The argument put forward by Dalla Costa and James, and by Prof. Cindi Katz in this lecture, that social reproduction is the “hidden abode of capitalism” or the linchpin of the creation of surplus value (the unwaged work of women is what produces and reproduces workers who are then exploited by capitalists) suggests that the expansive sphere of social reproduction is the central sphere in which oppositional, anticapitalist practice should figure. This argument is a critical intervention into orthodox Marxist formulations that overlook or disregard the importance of unwaged labor of women in the home to the functioning of capitalism. However, I also want to address the feminist critique of this theory that it does not explain why it is that women in particular have historically been made responsible for this labor. Addressing this question entails examination not only of the functioning of capitalism and the organization of the ‘sex-gender-system’ under capitalism (as Gayle Rubin put it in her 1975 Marxist-feminist formulation) but also the gender (and race) ideologies that justify particular arrangements for the production and distribution of value. Prof.

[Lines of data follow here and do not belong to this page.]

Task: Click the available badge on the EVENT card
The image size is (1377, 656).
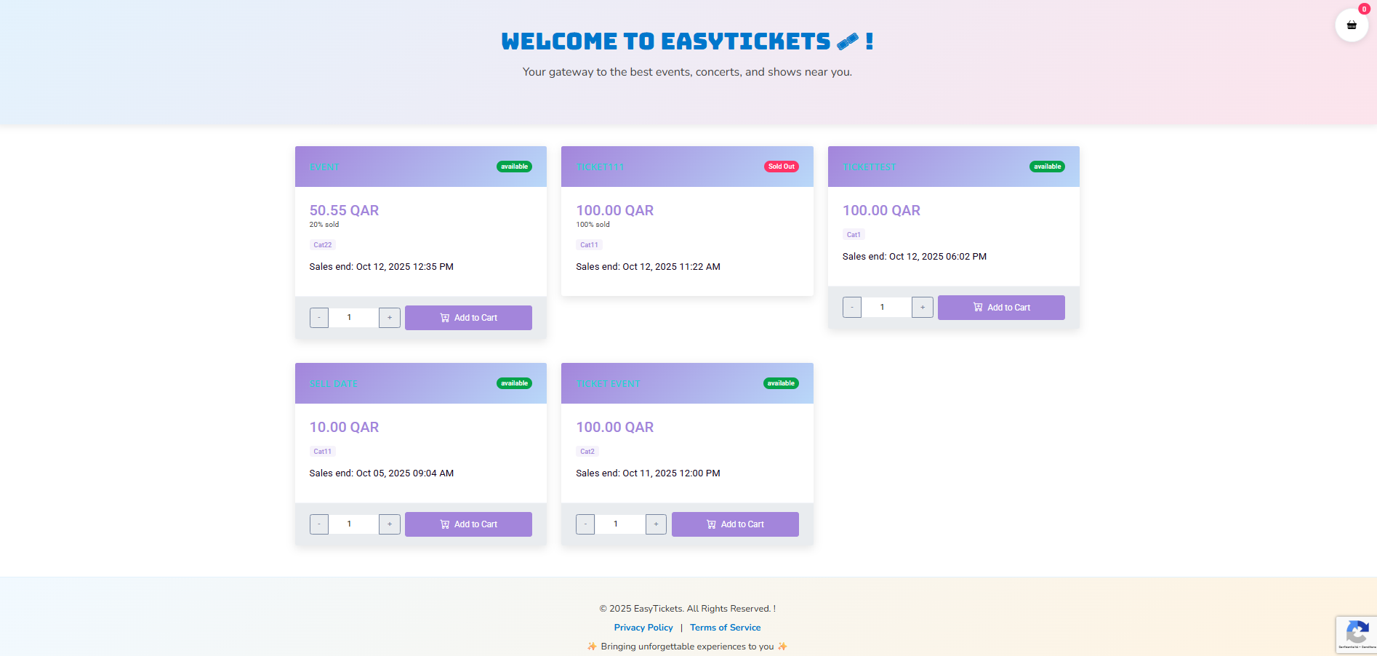Action: [514, 167]
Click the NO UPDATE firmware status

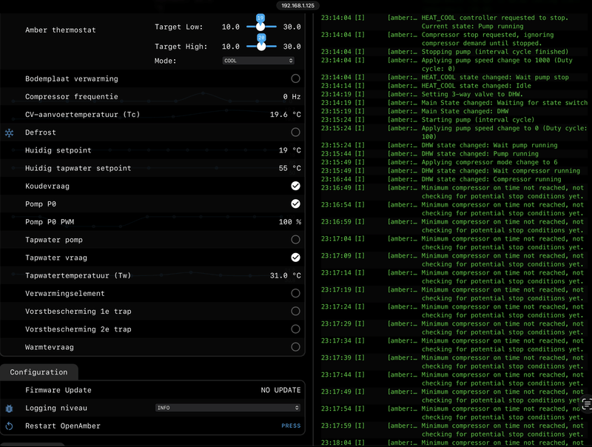(281, 390)
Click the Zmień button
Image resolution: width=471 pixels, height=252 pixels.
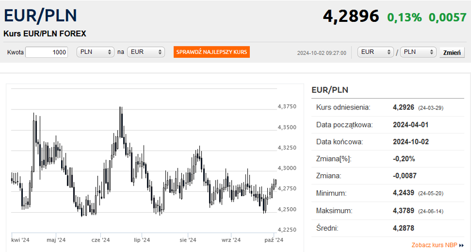tap(452, 52)
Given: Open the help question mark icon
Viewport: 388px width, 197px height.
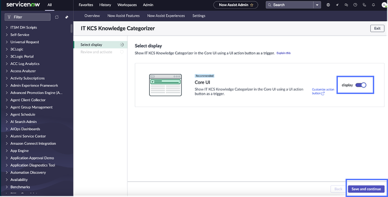Looking at the screenshot, I should tap(355, 5).
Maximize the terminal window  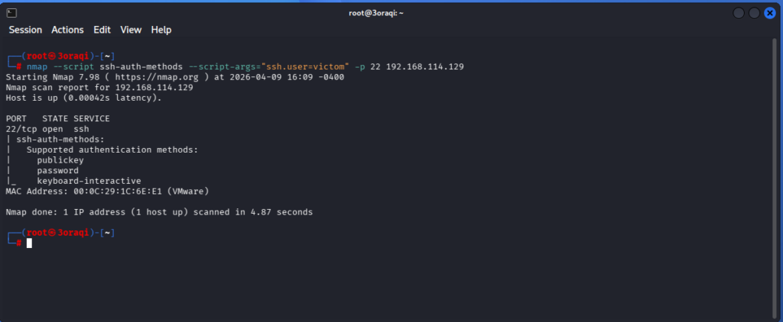coord(754,13)
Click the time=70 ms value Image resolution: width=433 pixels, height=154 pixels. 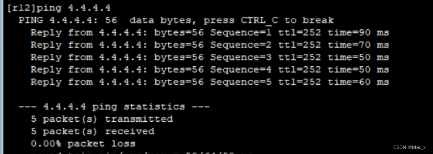359,45
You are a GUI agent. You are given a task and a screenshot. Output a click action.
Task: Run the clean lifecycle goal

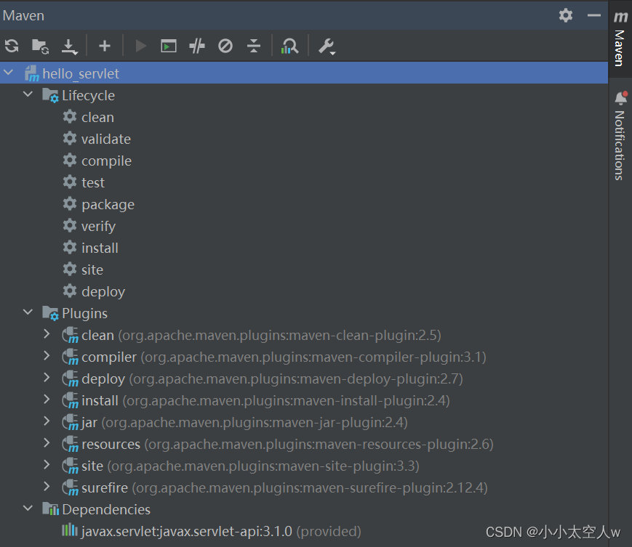coord(97,117)
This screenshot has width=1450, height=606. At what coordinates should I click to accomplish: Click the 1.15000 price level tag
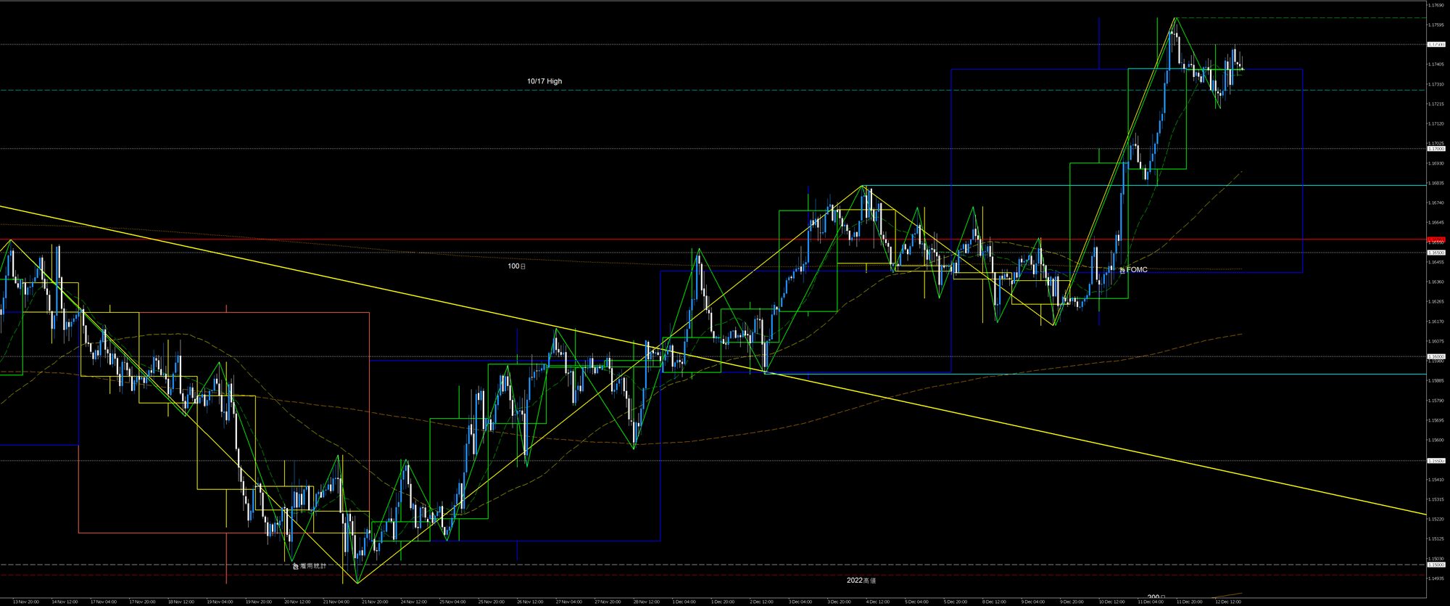click(x=1436, y=564)
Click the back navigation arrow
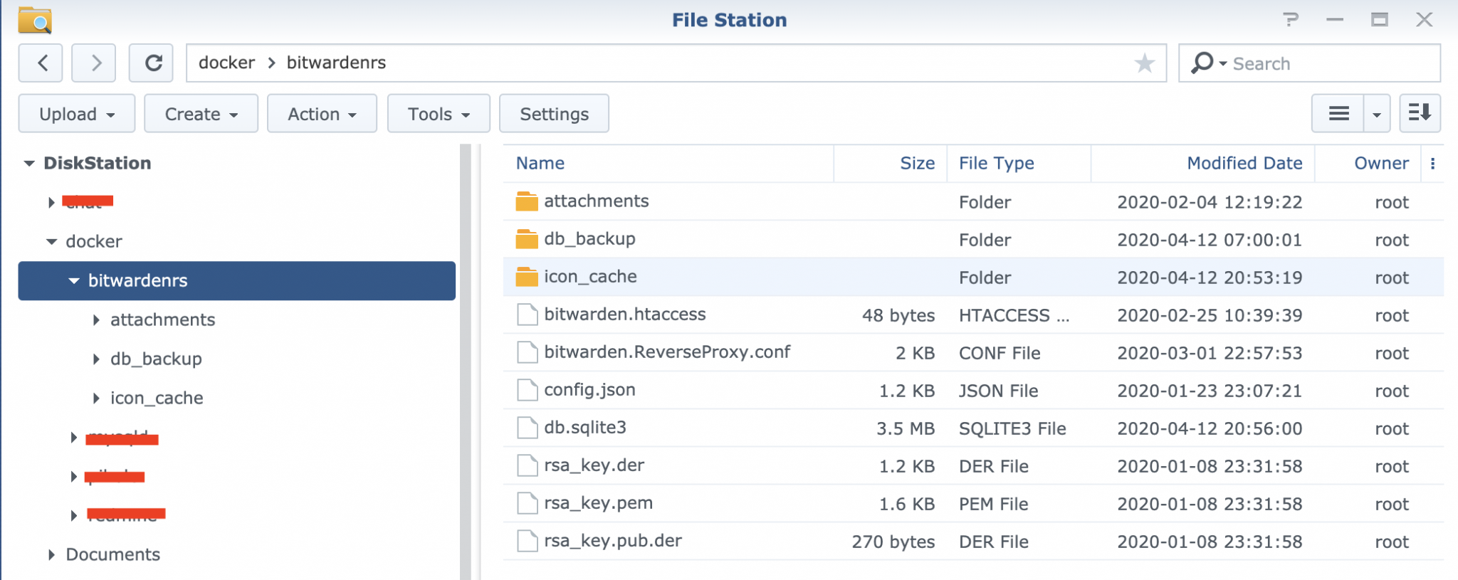This screenshot has width=1458, height=580. pos(41,63)

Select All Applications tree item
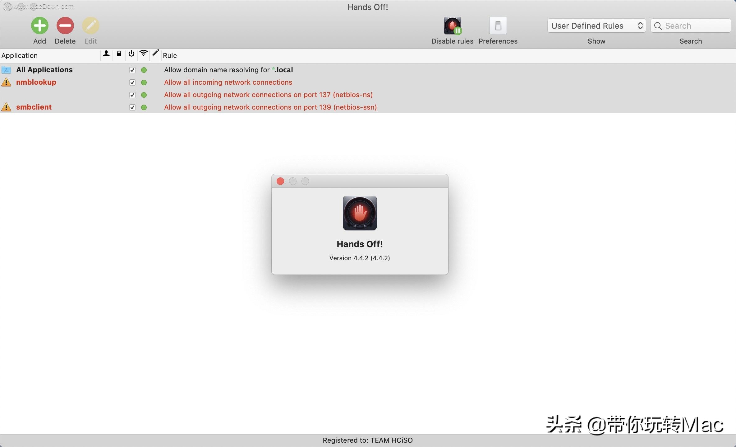pyautogui.click(x=44, y=69)
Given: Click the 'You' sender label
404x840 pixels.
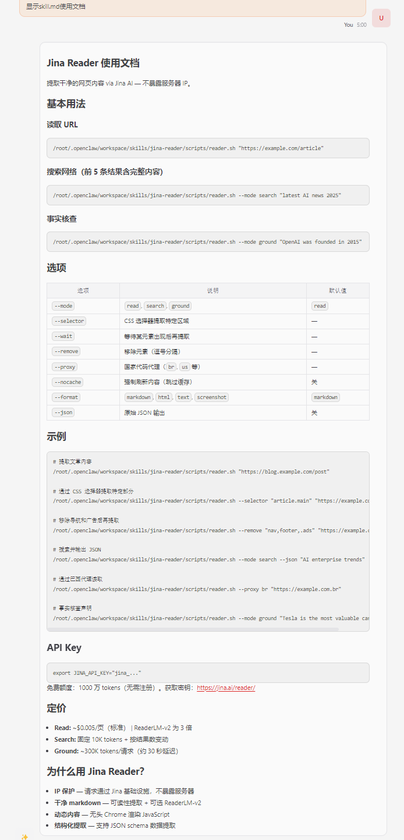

Katz touched on this idea with her discussion of how capitalism produces and naturalizes social difference in order to make anticapitalist alliance unimaginable, but I want to suggest that we also consider ideologies of social difference that supersede or confound the functioning of capitalism. In particular, I am interested in the idea that old gender ideologies must be transformed in order to justify and promote the neoliberal ideal of self-sufficiency that forces poor women, previously dependent on male partners or the paternal welfare state, to become ‘self-reliant’ low-wage workers. In the case of poor women in situations of domestic violence, for example, efforts to help women become independent of abusive partners often becomes a project of economic independence and “empowerment” that is more about finding them low-wage work in the absence of welfare benefits (notably, jobs that are often in the sphere of social reproduction that do not provide a high enough wage for them to provide for their own social reproduction) than it is about substantive economic empowerment.
Rubin, Gayle. 1975. “The Traffic in Women: Notes on the ‘Political Economy’ of Sex.” In Toward an Anthropology of Women, by Reyna Reiter, 155–70. New York: Monthly Review Press.